## Given exercise
How many lines in the data below contain the word "Open"? Reply with the number alone.

## Entries
+++++

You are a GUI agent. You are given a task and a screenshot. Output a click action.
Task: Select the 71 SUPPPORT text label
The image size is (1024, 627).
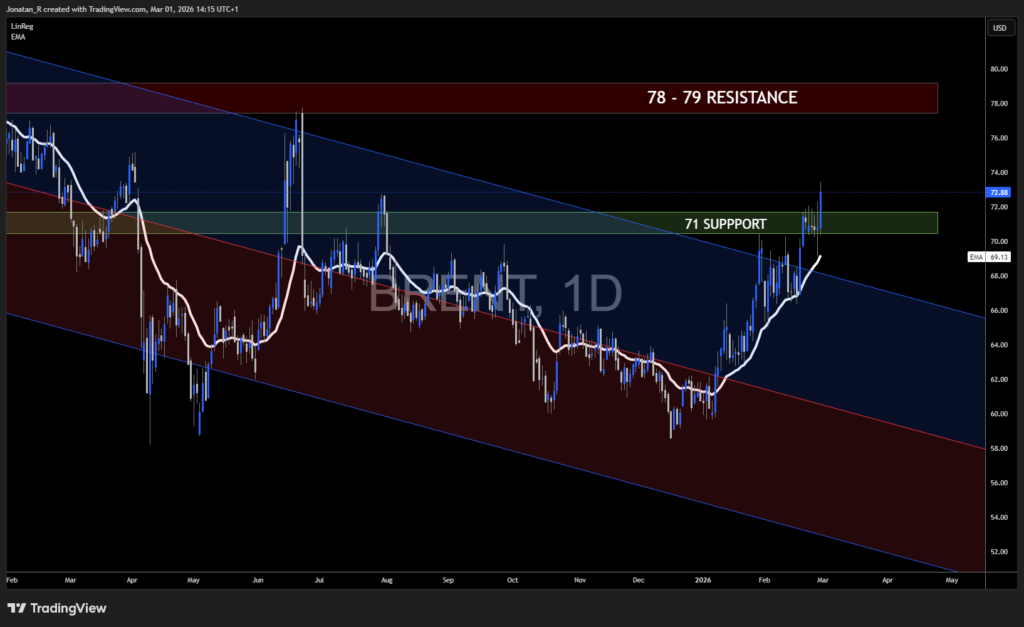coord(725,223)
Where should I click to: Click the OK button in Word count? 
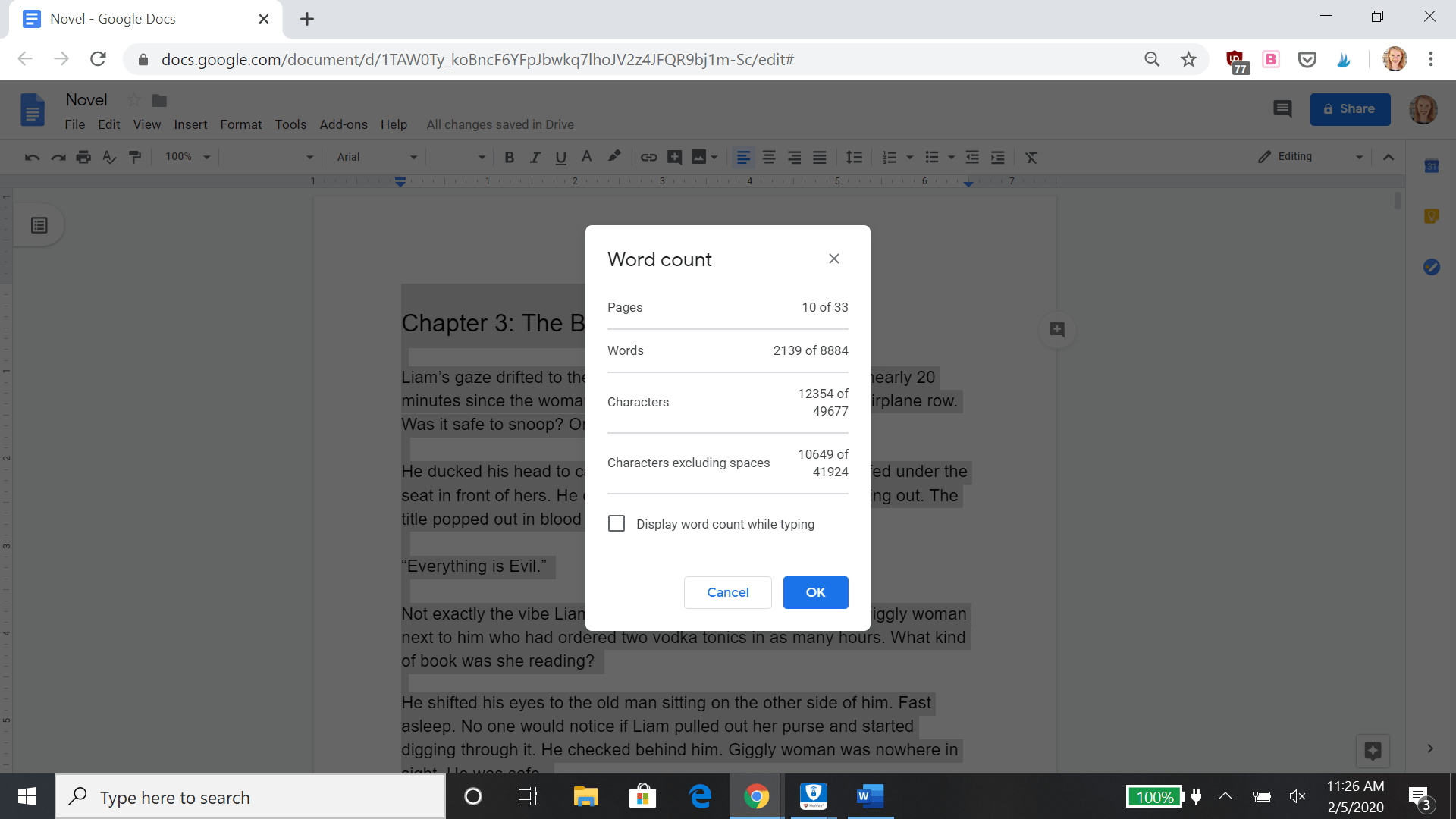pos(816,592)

+++++

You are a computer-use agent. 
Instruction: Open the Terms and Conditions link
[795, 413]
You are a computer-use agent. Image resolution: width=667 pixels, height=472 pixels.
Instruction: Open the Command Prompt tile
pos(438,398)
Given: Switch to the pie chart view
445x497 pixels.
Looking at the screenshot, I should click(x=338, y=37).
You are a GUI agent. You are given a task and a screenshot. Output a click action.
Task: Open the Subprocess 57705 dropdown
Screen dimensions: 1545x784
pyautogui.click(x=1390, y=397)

+++++

## Reply to the task
3